Locate each row below that contains the word "Open", and copy every such row in full.

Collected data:
▬▬▬▬▬▬▬▬▬▬

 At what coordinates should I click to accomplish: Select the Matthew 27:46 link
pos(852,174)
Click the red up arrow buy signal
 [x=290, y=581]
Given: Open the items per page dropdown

▬▬▬▬▬▬▬▬▬▬

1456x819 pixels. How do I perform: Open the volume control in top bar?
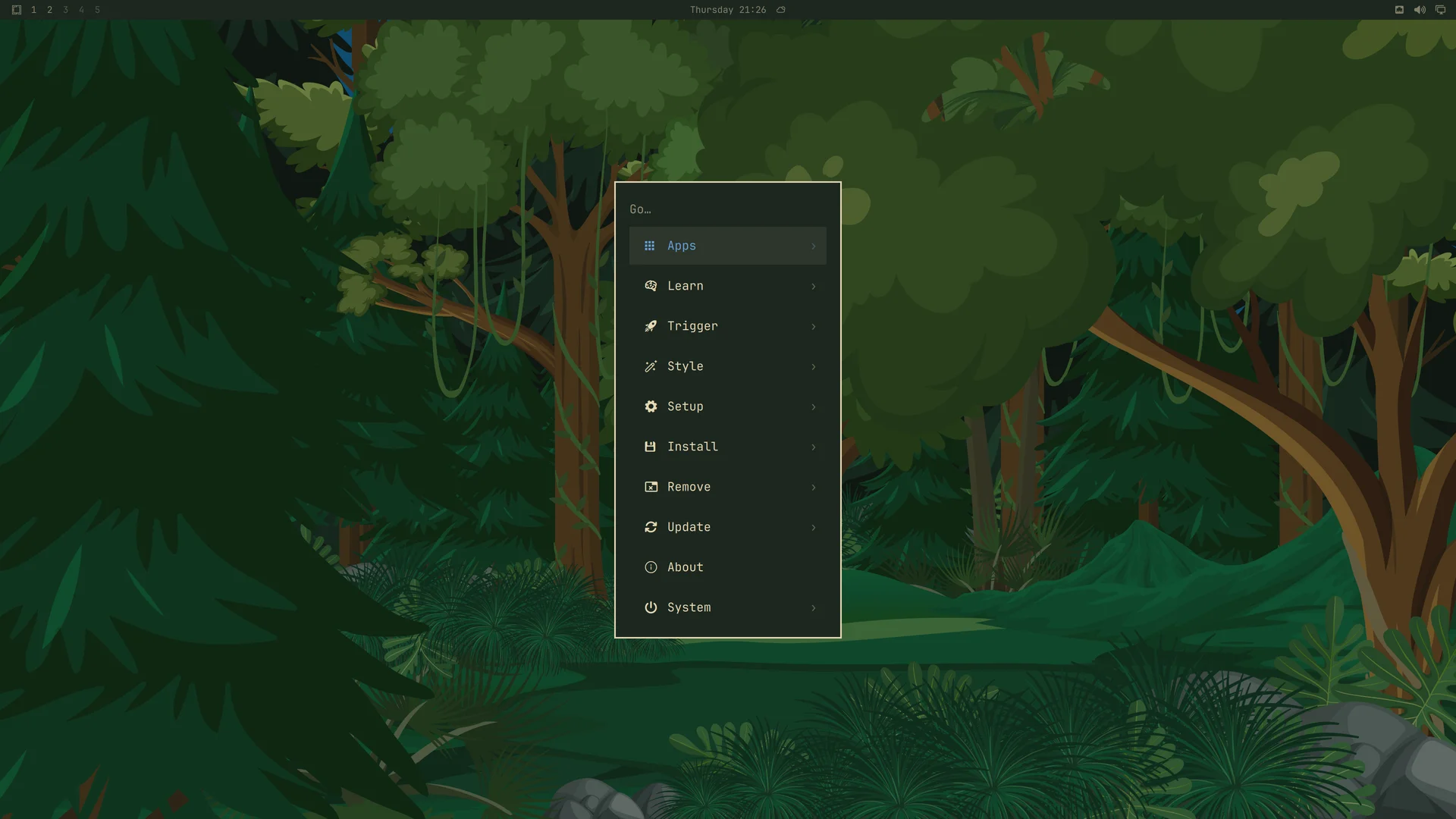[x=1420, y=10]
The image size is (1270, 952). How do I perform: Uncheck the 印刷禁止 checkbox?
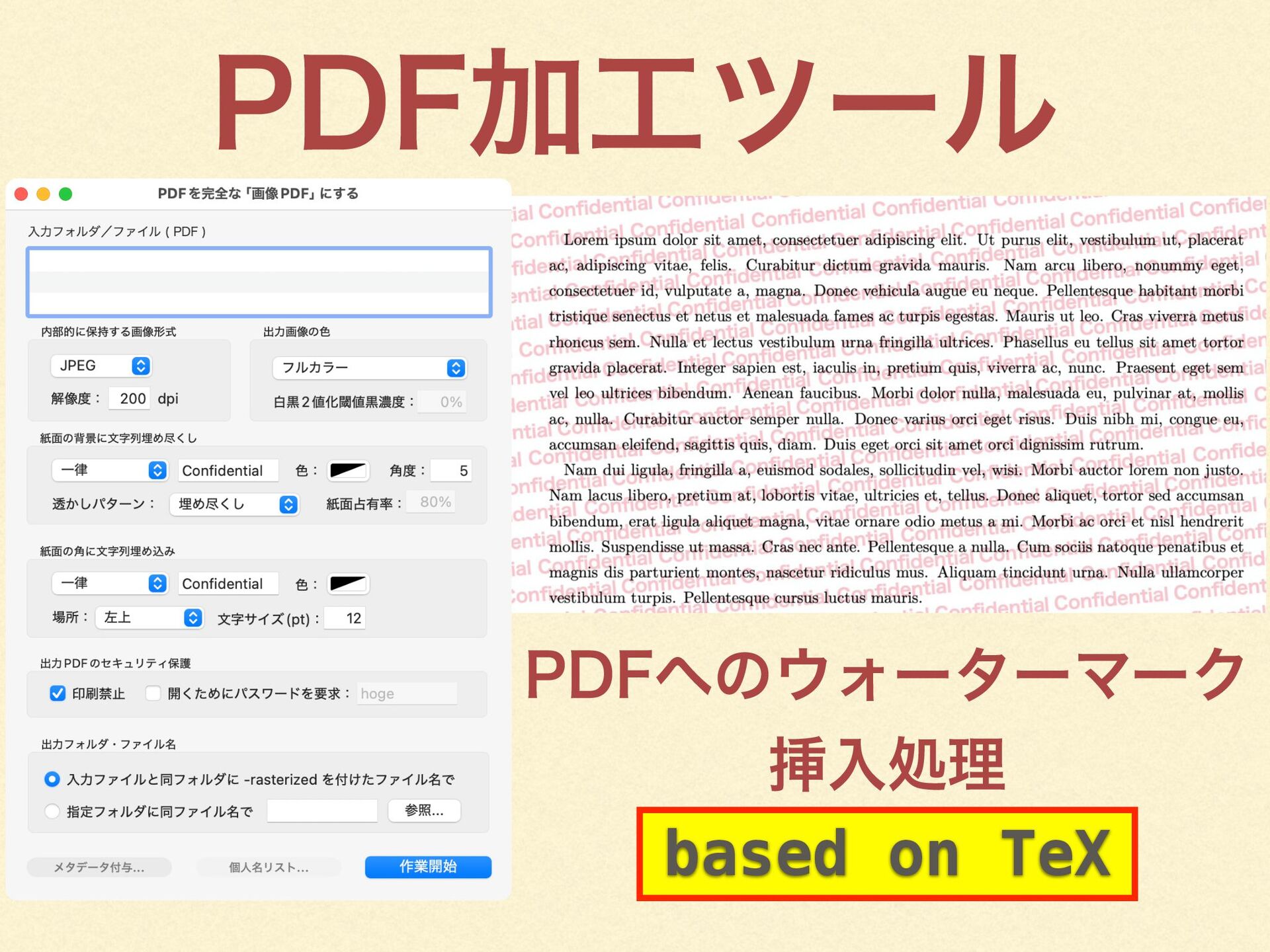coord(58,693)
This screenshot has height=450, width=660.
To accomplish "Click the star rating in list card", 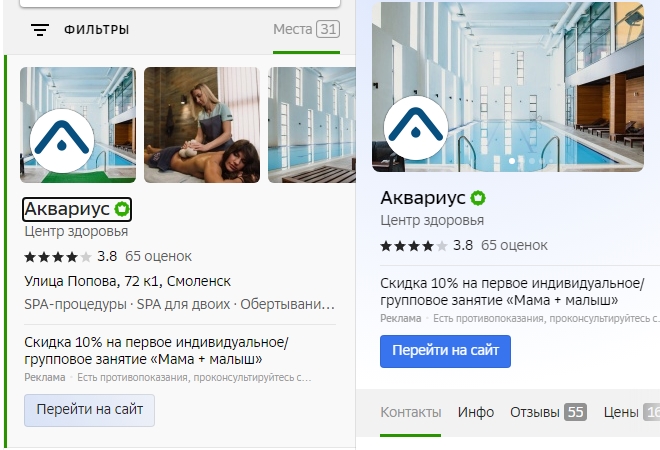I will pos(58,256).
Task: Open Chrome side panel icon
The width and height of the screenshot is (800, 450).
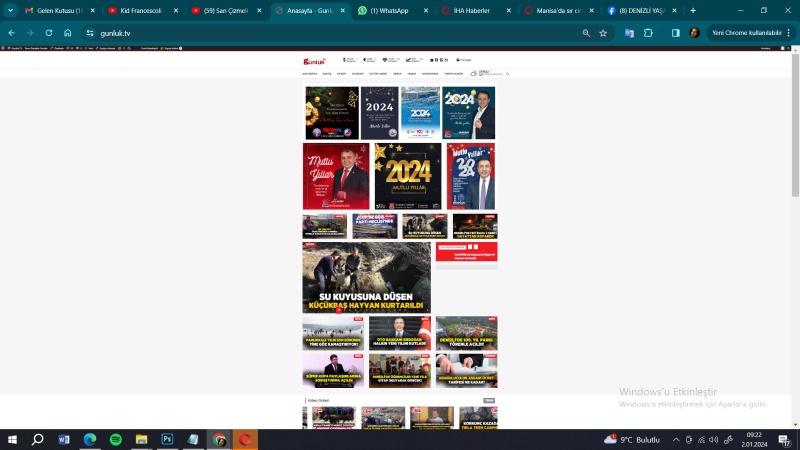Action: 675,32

▬▬▬▬▬▬▬▬▬▬

■ **Correct response**:
Given: Open the items per page dropdown
1456x819 pixels. How do I perform: Open the volume control in top bar?
Task: Open Chrome side panel icon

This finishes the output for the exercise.